Combining a buzzy front pub area with an easy on the eye, expansive dining room, the Jugged Hare is a well-oiled operation offering quality British ingredients and fine wines and ales to an appreciative audience of City folk and local creatives.
Almost in the shadow of the brutalist Barbican Centre, the Jugged Hare is the second venue from the highly regarded ETM Group in the immediate area – the slightly more formal Chiswell Street Dining Rooms is the other, a bar-restaurant that’s been very popular since its launch in 2011.
Your first port of call is the pub section, with its eye-catching glass cabinets behind the bar displaying a fetish for taxidermy. The floor space here is compact to say the least so it’s likely to become a mass of heaving bodies come peak City evenings – Thursday and Friday evenings are particularly rammed. Manage to navigate your way through the throngs and you’ll be presented with a very smart sunken dining room which extends back a fair distance. A combination of white tiles, glinting copper panels and exposed brick line the walls and ceiling, and tables and chairs are laid out for anything from couples to large groups. The kitchen, positioned on one side of the room, is very much on display and high stools at the pass allow diners an up close and personal view of the chef’s at work. The best seats in the house are found to the rear, where curvy lipstick-red leather booths wrap seductively around the walls. This section also has a wall dedicated to the humble hare – a gallery that has more than a bit of a Watership Down vibe going on. There’s another spacious room downstairs which is used for private functions and parties.
On a busy night you’ll struggle to find a seat in the bar such is the Jugged Hare’s appeal with local workers. Persevere through to the dining room, though, and you’ll be rewarded with a much more composed setting for dinner and drinks. Staff are all very well-drilled and a young fella, who was last spotted working at the Cadogan Arms in Chelsea (also ETM), is faultless in his approach.
Fresh, seasonal British ingredients (meat from Cumbria, seafood from Billingsgate Market etc) is the name of the game here, and the open-plan kitchen has a secret weapon in its armoury: a rotisserie that does a fine line in spit-roasted meat.
Amongst a long list of meat and seafood starters you can find the occasional lighter dish, like the daily special of firm and crunchy steamed asparagus served with a warm poached hen’s egg and a dreamy béarnaise sauce: a perfect combination.
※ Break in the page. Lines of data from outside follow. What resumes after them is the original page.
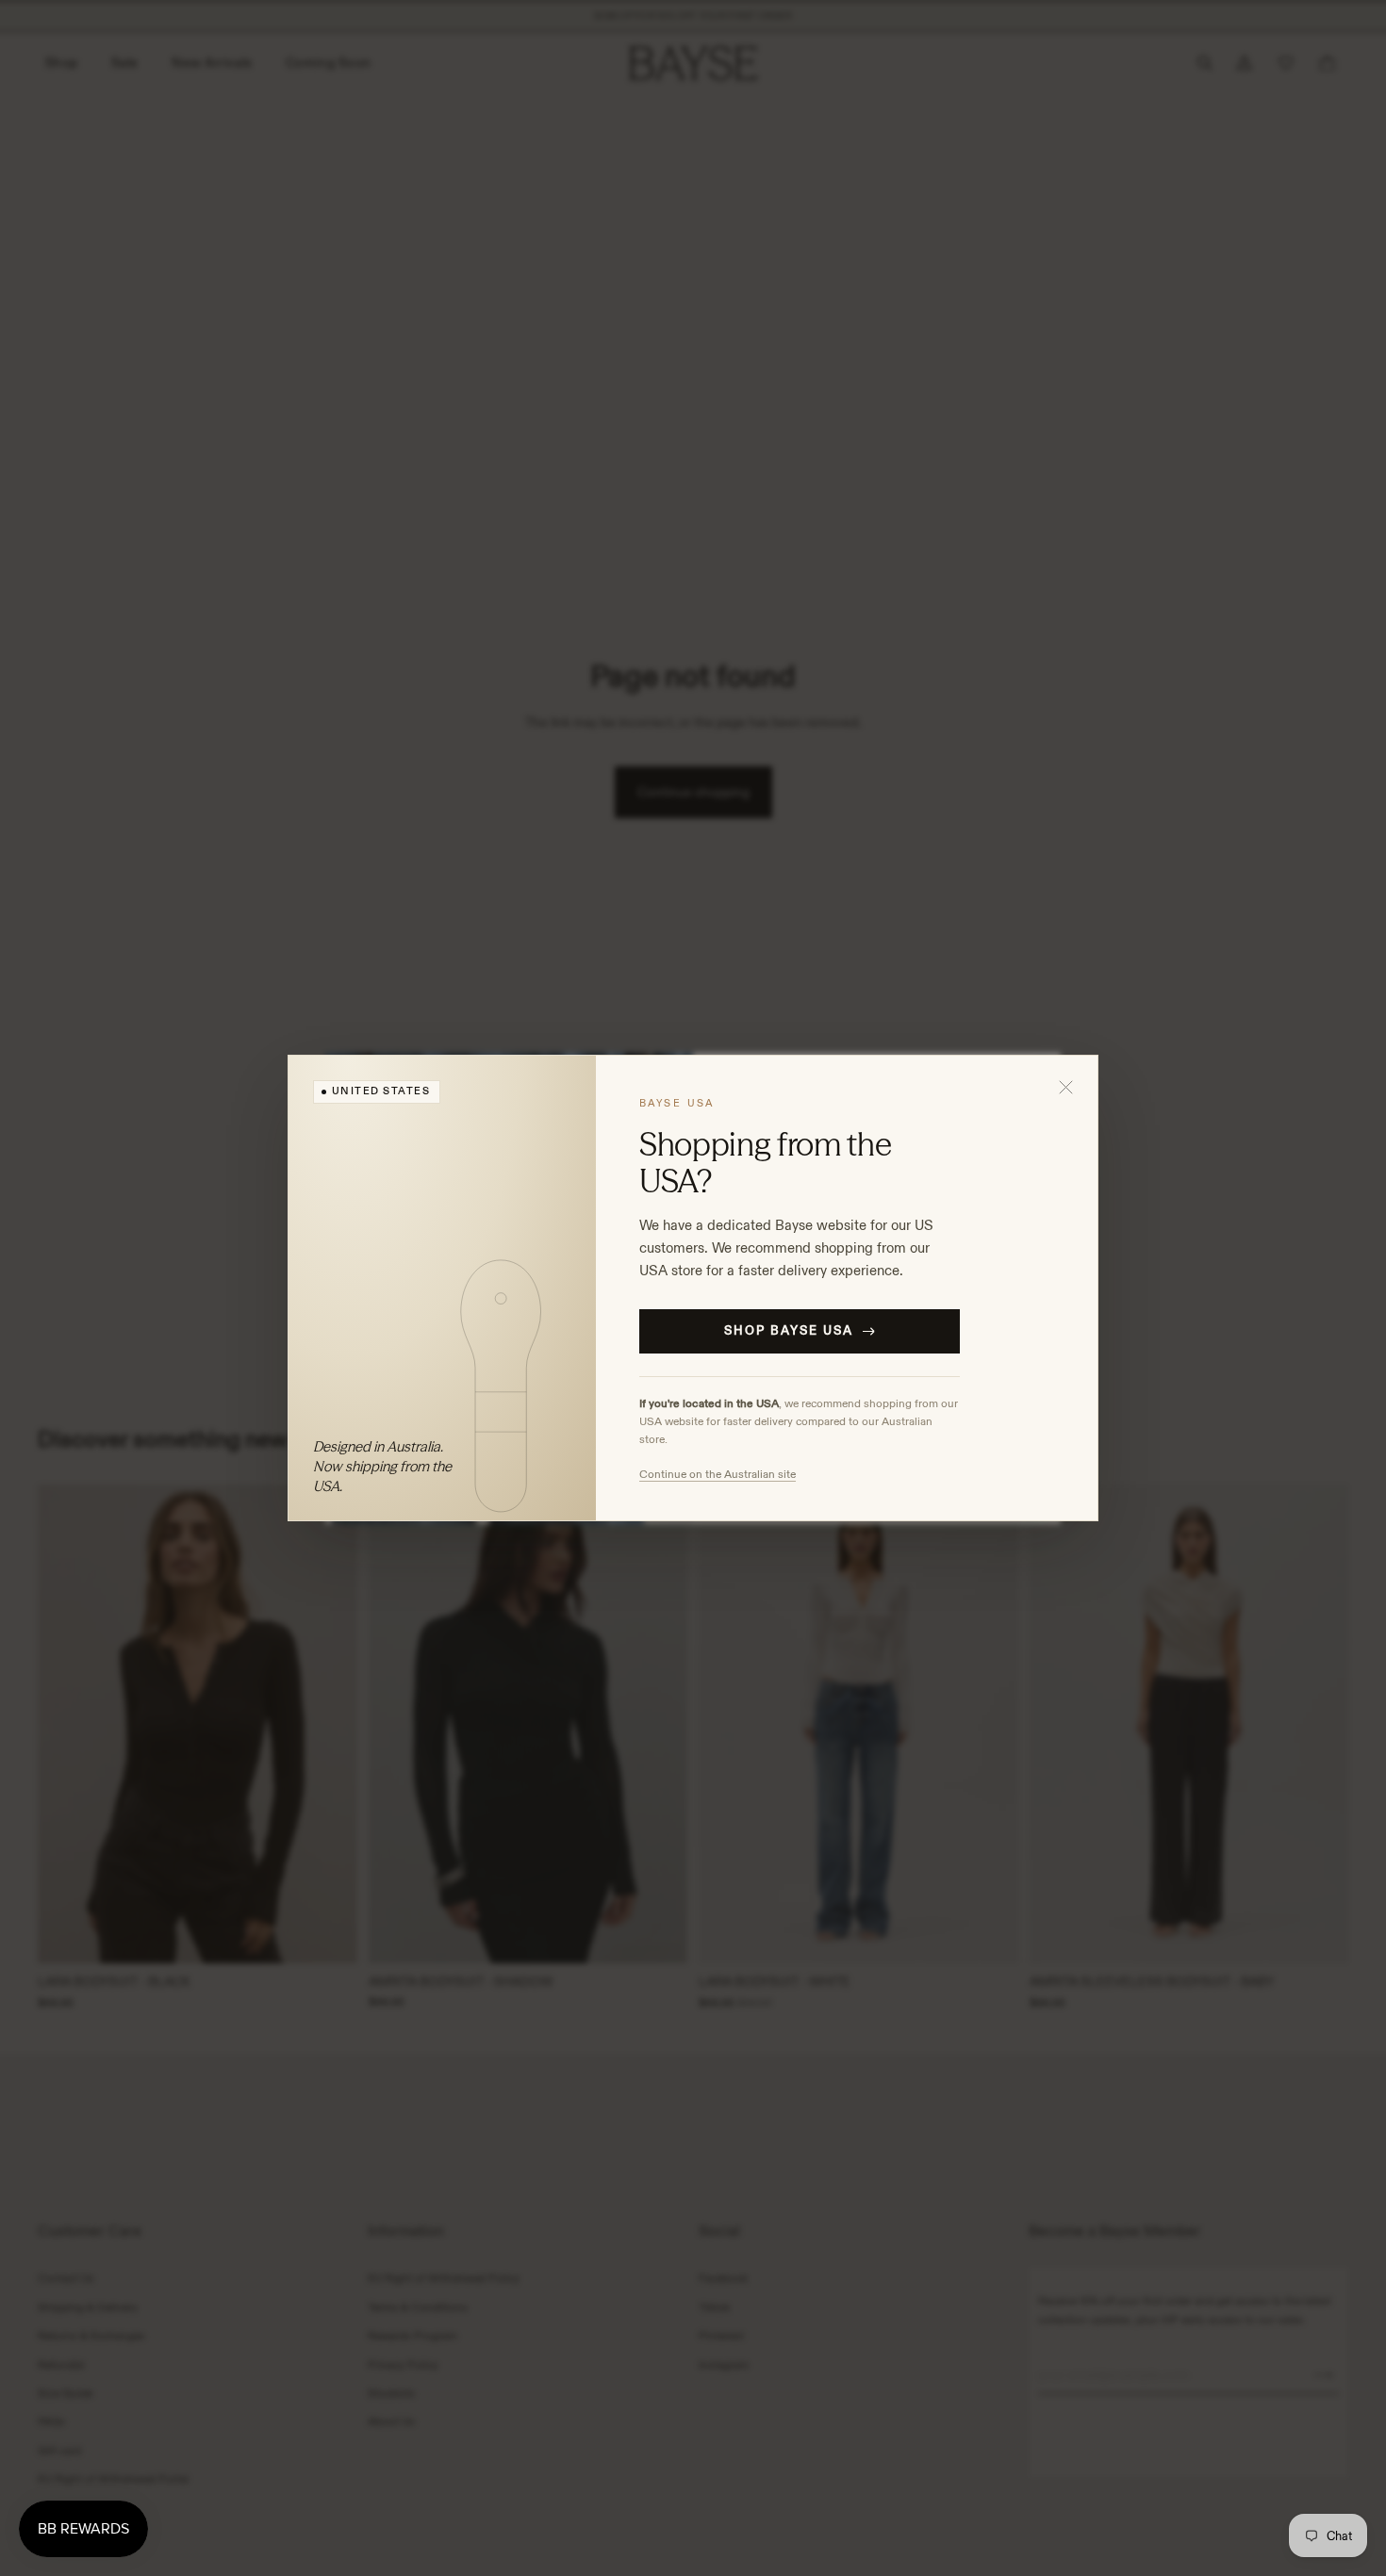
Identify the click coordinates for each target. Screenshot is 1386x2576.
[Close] (1066, 1087)
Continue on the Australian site (717, 1474)
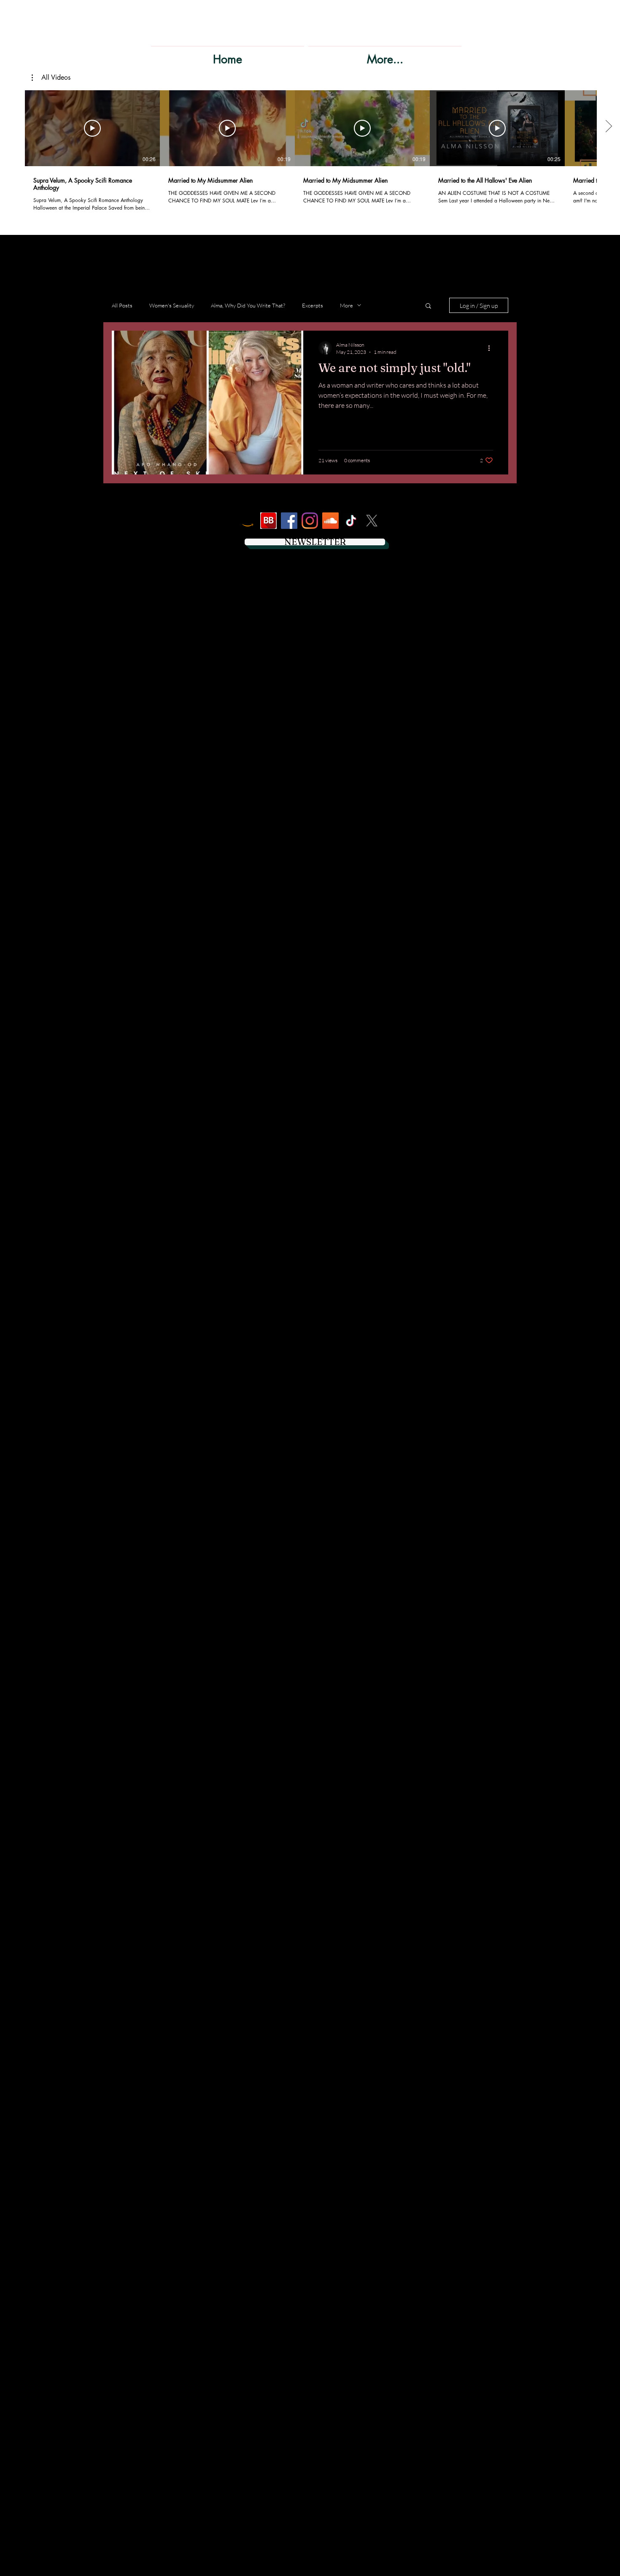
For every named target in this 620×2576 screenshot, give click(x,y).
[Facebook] (289, 520)
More (346, 305)
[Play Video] (92, 128)
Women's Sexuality (171, 305)
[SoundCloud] (330, 520)
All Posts (122, 305)
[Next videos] (608, 126)
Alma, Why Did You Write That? (248, 305)
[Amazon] (248, 520)
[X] (372, 520)
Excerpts (312, 305)
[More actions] (492, 348)
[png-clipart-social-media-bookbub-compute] (268, 520)
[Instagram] (310, 520)
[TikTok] (351, 520)
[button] (51, 77)
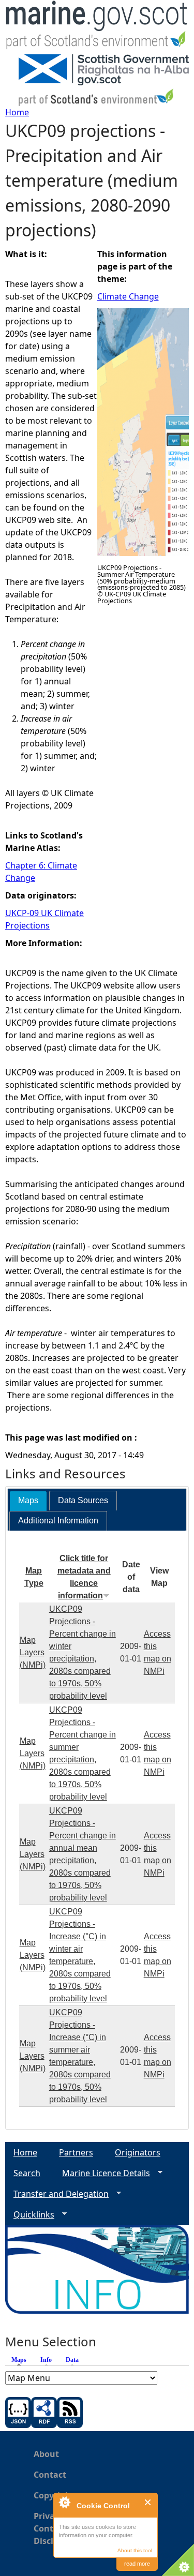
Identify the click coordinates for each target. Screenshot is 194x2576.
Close (148, 2502)
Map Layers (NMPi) (33, 1652)
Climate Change (128, 296)
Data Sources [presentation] (83, 1500)
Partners (76, 2152)
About (46, 2454)
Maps (21, 2359)
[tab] (28, 1501)
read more (137, 2563)
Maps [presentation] (28, 1500)
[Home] (97, 27)
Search (26, 2173)
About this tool (134, 2550)
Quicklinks (29, 2215)
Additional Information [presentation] (58, 1520)
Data (72, 2359)
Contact (50, 2474)
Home (17, 112)
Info (46, 2359)
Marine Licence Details (102, 2173)
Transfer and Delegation (57, 2194)
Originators (137, 2152)
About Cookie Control (64, 2502)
Steaks from the charcoal grill are a particular highlight: a fatty, marbled piece of rib-eye on the bone (£27.00) is drool-inducing good; the crimson meat is wonderfully succulent and tender and it has a nicely charred crust from the grill. Fat chips and a meaty gravy from the rotisserie complete what is a premium-priced dish but it’s one that compares favourably with the likes of the award-winning Hawksmoor - a good job as they’re pitched at about the same premium price point.
There’s a concise list of desserts but most people will struggle to find the appetite for stodgy classics such as the bread and butter pudding or the treacle tart. Kendal cake chocolate parfait (£6.00), a rich and slightly sickly mousse presented in a ramekin jar with a few blackberries for company may seem a slightly lighter option but it packs a lot of bittersweet cocoa flavour into every spoonful.
Joining forces with the most excellent Sambrook’s brewery, the Jugged Hare has created their own pale ale, a zesty little number that’s available in large bottles (£5.50). Interestingly, other young diners choose the likes of Dark Star’s Espresso from the bottled beer menu, while Redemption’s Trinty and Sambrook’s Junction (£3.50 a pint) are among four well-kept cask ales on draught. The commitment to quality food and drink extends to the wine list where ETM’s own house wine offers great value for money at £16.50 a bottle before extending through a huge list that includes a monthly focus on a particular grape. This allows them to showcase outstanding tipples like the Plenilunio Malbec (£9.60 a glass, also available in a smaller ‘flight’ size).
The Last Word
Rather than rest on their laurels, the ETM Group have rolled all of the best bits of their other venues, with the addition of some new ideas and flourishes, into one very polished package at the Jugged Hare. Whether you work in the area or you're visiting the Barbican Centre, it’s well worth checking out.